I risultati hanno offerto un quadro chiaro ed incoraggiante per coloro che lottano con il peso quotidiano del trattamento oncologico. Mentre il farmaco olaparib continuava a causare gli effetti collaterali attesi, come la bassa conta dei globuli rossi, l'aggiunta del medicinale erboristico sembrava fare una differenza significativa nel modo in cui le pazienti si sentivano quotidianamente. Nello specifico, le donne che assumevano il rimedio erboristico hanno riferito un miglioramento evidente nella loro fatica. I loro punteggi nei questionari standardizzati sul benessere hanno mostrato che l'esaurimento diminuiva e anche il loro senso di malessere, o disagio generale, migliorava. Fondamentalmente, questo sollievo non è arrivato con nuovi pericoli; lo studio ha rilevato che non vi era un aumento di effetti collaterali gravi quando i due trattamenti venivano utilizzati insieme. Il medicinale erboristico non ha tuttavia risolto il calo dei conteggi ematici causato dal farmaco oncologico, suggerendo che, sebbene aiuti nel modo in cui una paziente si sente, non modifica il modo biologico in cui il farmaco oncologico influenza il midollo osseo.
Forse il dato più significativo riguardava la tempistica. I ricercatori hanno osservato che le pazienti che iniziavano il medicinale erboristico contemporaneamente al farmaco oncologico, o molto poco dopo, sembravano stare meglio di quelle che aspettavano che i sintomi fossero già diventati gravi. Ciò suggerisce che l'uso proattivo del rimedio, come scudo contro l'insorgenza dell'esaurimento, potrebbe essere più efficace rispetto al tentativo di trattarlo dopo che si è già consolidato. Lo studio ha inoltre evidenziato una discrepanza tra il modo in cui i medici e le pazienti sperimentano la malattia. Mentre i medici, utilizzando scale di valutazione medica standard, vedevano solo cambiamenti lievi nelle condizioni delle pazienti, le pazienti stesse riferivano di sentirsi molto meglio. Questa differenza sottolinea che ciò che una paziente sente dentro è spesso la misura più importante per capire se un trattamento sta funzionando, anche se un esame del sangue o una visita fisica non mostrano un cambiamento drammatico.
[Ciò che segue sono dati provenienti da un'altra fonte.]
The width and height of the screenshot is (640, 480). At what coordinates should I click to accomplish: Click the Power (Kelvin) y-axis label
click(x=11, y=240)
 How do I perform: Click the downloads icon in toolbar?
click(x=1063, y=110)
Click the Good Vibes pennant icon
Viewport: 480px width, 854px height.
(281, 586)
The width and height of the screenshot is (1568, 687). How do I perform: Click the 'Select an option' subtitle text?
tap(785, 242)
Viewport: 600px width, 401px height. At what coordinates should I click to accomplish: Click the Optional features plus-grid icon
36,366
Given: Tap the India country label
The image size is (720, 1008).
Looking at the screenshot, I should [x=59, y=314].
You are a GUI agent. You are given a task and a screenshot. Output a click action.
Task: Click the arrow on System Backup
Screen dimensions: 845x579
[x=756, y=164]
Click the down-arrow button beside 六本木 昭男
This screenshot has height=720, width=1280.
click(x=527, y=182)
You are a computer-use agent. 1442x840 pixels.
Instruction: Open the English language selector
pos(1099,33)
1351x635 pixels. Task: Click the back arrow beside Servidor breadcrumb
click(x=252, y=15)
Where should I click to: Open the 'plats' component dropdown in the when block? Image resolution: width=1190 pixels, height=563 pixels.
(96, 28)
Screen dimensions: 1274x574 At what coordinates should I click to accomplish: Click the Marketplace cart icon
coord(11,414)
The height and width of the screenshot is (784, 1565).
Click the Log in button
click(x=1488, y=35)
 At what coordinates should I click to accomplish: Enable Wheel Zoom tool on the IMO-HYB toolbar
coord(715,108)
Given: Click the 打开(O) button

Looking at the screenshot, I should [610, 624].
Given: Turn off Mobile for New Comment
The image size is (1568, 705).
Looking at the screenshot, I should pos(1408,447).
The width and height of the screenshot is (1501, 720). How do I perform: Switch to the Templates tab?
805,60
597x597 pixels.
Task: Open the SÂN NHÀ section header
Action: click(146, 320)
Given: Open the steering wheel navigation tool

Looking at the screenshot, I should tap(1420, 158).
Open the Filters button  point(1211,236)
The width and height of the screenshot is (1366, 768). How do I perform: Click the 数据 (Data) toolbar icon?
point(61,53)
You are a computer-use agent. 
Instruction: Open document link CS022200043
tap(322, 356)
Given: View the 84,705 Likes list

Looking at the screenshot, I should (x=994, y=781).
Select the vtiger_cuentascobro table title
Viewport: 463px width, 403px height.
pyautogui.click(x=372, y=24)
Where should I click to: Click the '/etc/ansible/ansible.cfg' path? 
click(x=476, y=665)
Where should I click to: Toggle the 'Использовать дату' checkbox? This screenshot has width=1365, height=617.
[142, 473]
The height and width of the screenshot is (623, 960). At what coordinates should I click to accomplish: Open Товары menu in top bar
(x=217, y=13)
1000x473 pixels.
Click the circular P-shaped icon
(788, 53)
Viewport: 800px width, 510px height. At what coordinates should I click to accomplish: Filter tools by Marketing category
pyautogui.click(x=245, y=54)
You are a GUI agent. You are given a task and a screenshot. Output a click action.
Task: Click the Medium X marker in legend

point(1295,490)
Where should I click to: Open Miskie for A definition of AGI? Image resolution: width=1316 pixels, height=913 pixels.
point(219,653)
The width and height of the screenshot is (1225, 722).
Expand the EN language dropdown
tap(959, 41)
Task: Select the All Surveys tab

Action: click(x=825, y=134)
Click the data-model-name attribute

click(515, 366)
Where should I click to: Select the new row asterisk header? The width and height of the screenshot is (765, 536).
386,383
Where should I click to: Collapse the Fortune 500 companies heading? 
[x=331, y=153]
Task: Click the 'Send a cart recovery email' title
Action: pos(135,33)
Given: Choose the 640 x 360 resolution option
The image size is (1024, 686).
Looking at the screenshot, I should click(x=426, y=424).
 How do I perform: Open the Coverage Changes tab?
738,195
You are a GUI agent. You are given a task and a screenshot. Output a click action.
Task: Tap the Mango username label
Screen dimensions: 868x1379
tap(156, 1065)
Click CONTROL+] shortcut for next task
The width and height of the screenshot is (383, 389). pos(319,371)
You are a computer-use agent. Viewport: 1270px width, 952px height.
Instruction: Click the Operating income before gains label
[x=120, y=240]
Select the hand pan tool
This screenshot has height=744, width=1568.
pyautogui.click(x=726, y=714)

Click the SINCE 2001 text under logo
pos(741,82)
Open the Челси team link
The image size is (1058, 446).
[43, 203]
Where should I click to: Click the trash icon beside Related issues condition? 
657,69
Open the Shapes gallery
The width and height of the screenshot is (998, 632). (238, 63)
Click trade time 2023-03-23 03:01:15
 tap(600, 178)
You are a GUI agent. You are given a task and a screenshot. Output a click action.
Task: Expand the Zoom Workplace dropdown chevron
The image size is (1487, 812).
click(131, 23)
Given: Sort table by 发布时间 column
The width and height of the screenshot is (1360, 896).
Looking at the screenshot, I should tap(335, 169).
In definitiva, questo studio suggerisce che esiste un'opzione di supporto che può aiutare le donne che affrontano il lungo percorso della terapia di mantenimento per il tumore ovarico a preservare la loro qualità di vita. Il medicinale erboristico non ha guarito il cancro né ha impedito il calo dei conteggi ematici, ma ha aiutato a gestire la fatica schiacciante che spesso costringe le persone a interrompere il proprio trattamento. Permettendo alle pazienti di sentirsi abbastanza forti da continuare la terapia, questo approccio potrebbe indirettamente aiutarle a vivere più a lungo. I ricercatori hanno osservato che, sebbene lo studio fosse piccolo e non includesse un gruppo di pazienti che non assumevano il rimedio erboristico, i risultati sono sufficientemente solidi da giustificare ulteriori indagini. Propongono che in futuro debbano essere condotti studi più ampi e controllati per confermare queste scoperte, ma per ora, l'evidenza punta verso un'aggiunta semplice e a basso rischio al piano di trattamento che aiuta le pazienti a sopportare il difficile viaggio delle cure oncologiche.